Nothing fancy, just “stuff”

I am sitting here, on the eve of my second Refuge Recovery meeting, looking at some stuff, educating myself and furthering my knowledge of the Refuge. I have met some amazing people along the way, including one of the co-founders of Refuge. He has been extremely supportive of my journey and for that I thank you. I have also met a lot of people that facilitate meetings in other areas of the U.S. and Canada and am amazed at their following. They have given me a lot of tips and tricks to the program, and for that I am forever thankful.

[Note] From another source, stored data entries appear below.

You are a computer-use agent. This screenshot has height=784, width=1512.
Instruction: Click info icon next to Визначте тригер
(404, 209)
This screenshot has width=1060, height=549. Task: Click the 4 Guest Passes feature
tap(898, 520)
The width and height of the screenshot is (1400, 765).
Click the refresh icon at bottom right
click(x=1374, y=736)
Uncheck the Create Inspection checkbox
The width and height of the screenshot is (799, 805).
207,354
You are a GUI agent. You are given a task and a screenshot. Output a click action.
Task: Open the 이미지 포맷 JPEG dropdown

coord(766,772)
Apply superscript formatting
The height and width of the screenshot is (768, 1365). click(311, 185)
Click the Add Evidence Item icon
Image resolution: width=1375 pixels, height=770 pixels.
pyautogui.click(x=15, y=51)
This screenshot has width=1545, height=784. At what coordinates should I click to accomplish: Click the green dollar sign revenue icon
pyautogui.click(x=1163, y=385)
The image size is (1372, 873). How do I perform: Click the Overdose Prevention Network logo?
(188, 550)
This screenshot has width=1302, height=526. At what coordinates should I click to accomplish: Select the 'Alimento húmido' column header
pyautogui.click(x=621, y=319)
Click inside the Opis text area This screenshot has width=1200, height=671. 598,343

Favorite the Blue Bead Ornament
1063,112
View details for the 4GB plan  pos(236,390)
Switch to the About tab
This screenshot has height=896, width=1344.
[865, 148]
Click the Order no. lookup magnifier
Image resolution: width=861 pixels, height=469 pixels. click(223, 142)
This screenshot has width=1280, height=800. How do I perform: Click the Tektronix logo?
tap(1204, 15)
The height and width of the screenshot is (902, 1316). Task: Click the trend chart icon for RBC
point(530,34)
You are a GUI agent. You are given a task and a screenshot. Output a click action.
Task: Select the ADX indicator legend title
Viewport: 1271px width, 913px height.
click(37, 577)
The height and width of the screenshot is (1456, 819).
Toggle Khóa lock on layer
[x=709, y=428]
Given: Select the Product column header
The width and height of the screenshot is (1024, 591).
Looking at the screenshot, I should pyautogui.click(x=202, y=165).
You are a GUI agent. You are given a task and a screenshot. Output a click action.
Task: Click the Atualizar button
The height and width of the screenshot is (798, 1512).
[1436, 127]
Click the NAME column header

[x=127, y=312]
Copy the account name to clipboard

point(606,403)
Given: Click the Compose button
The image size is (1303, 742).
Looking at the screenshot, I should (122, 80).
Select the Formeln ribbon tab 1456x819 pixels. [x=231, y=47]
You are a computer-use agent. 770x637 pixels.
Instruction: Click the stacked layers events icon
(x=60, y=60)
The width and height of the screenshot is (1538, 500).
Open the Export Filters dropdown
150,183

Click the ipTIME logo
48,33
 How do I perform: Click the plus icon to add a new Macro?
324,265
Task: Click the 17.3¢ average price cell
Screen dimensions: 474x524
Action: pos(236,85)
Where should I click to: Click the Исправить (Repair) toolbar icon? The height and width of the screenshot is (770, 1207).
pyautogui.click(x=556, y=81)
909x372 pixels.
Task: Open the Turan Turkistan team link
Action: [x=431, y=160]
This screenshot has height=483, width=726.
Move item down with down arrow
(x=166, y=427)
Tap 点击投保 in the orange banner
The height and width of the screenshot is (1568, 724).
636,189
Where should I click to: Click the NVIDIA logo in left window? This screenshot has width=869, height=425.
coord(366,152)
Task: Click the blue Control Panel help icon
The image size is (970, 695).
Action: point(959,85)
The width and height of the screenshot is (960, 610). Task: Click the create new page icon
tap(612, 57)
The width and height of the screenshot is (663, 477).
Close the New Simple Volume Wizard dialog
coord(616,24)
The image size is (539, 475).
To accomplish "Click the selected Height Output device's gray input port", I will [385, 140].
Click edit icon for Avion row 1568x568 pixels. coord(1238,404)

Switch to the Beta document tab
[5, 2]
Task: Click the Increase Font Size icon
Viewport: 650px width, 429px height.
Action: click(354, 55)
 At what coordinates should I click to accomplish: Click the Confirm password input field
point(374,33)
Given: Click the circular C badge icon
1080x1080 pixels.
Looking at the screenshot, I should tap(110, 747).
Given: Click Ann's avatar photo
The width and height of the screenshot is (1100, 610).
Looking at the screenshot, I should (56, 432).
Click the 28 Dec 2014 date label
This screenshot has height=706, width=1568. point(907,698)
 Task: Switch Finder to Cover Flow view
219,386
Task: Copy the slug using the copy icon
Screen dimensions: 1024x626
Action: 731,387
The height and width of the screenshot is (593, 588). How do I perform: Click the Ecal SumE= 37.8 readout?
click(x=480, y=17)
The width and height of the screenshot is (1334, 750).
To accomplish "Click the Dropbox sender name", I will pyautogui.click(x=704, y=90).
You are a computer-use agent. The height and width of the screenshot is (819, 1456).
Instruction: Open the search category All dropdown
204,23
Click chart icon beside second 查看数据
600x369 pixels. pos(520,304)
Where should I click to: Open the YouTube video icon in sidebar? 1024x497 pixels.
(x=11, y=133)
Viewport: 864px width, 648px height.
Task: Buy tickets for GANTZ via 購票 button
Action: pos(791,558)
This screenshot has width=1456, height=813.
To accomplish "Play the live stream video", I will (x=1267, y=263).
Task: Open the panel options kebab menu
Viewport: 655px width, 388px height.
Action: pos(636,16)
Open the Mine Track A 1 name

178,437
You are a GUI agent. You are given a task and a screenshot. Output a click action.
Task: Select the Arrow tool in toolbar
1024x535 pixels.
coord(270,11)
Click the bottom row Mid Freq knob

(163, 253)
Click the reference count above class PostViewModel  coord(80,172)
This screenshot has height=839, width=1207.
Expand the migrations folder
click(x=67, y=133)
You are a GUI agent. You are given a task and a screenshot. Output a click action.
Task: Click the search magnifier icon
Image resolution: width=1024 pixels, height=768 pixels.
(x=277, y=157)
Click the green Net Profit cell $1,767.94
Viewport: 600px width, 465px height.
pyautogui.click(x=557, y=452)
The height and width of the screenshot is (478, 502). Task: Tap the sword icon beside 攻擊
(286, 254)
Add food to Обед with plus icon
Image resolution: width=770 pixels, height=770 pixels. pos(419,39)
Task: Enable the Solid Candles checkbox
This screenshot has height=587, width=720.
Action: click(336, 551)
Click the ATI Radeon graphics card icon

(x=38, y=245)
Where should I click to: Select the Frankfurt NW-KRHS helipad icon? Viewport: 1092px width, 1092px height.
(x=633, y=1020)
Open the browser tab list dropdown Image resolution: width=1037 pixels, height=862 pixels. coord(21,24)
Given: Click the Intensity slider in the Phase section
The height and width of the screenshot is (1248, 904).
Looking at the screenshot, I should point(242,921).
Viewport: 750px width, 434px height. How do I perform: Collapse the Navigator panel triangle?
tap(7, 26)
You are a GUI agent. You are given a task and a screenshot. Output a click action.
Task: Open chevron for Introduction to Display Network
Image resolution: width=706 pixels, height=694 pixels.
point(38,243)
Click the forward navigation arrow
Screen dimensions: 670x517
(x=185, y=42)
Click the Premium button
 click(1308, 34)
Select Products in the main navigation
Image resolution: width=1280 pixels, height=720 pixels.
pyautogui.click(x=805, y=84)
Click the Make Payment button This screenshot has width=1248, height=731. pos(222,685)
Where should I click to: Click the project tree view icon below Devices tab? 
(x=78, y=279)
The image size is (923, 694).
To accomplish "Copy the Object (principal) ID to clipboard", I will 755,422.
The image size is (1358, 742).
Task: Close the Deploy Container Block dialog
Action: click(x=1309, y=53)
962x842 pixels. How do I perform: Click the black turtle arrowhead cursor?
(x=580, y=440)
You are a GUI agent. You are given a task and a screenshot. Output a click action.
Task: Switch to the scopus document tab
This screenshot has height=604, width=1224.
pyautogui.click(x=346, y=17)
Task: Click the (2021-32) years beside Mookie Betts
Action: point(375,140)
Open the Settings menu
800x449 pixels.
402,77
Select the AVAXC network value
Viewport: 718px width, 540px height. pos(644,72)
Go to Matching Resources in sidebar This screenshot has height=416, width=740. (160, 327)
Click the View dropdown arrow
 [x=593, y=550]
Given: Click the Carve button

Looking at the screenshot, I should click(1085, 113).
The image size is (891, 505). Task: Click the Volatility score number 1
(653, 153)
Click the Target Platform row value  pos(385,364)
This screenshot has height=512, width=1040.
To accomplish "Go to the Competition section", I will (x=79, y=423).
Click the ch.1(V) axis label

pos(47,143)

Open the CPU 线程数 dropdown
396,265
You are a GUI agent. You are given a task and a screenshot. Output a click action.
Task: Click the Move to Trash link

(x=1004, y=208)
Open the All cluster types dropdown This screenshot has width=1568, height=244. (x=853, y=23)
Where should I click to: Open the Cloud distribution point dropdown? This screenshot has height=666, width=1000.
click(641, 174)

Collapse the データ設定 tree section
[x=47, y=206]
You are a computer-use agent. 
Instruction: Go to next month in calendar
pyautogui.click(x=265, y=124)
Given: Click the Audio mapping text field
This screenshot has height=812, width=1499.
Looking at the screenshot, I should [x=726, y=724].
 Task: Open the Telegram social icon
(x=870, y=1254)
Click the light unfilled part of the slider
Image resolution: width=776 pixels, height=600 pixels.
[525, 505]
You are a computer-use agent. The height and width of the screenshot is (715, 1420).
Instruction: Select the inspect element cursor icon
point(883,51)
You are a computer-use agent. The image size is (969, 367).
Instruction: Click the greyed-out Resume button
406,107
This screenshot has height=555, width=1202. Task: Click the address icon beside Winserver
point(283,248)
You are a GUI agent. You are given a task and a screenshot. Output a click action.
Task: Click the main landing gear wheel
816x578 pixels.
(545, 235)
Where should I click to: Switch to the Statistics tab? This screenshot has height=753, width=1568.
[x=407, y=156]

When I started RRKZOO I had a vision. While I have only had one meeting so far, I am hopeful that it will take off as this is, in my opinion, exactly what “everyone else” has been looking for. By that, I mean those that are turned off by traditional 12-step programs. I don’t expect it to blow up like it has in New York, California, Washington etc. but I do hope that our little community here in the area learns some things from it. I actually led the meeting on Monday and felt very well prepared and ready for everything. I let my spirit be my guide. Tomorrow is a new day for me. I start a new job, a second RR meeting, but something that I realized about today.

I went to my home group meeting and it seemed that everyone kind of….I don’t know….acted a bit….differently perhaps? I know that I am that “Buddah” guy in my home group, but I used to think everyone was okay with that. It didn’t bother me however, as I know where I am in my program, in my recovery, in my life. Very little do we learn from others when we judge them, but there is a lesson in ourselves. When we do judge others, it is a direct reflection of our opinion. It is our personal criticism of them that make us feel better or worse about ourselves. While this is not the way it should be, it happens and we often do it unknowingly.

I work very hard at this to not judge others. I have been well known for it in the past, and I attempt to refrain from it now. Tomorrow I will be a better person, because I need to be. I will be kind to others, accepting and offer my gratitude and happiness to them. While I dread starting a new job, like many others do, I am looking forward to some stability in my life. It has been a shitstorm since May, and it is time to turn that around.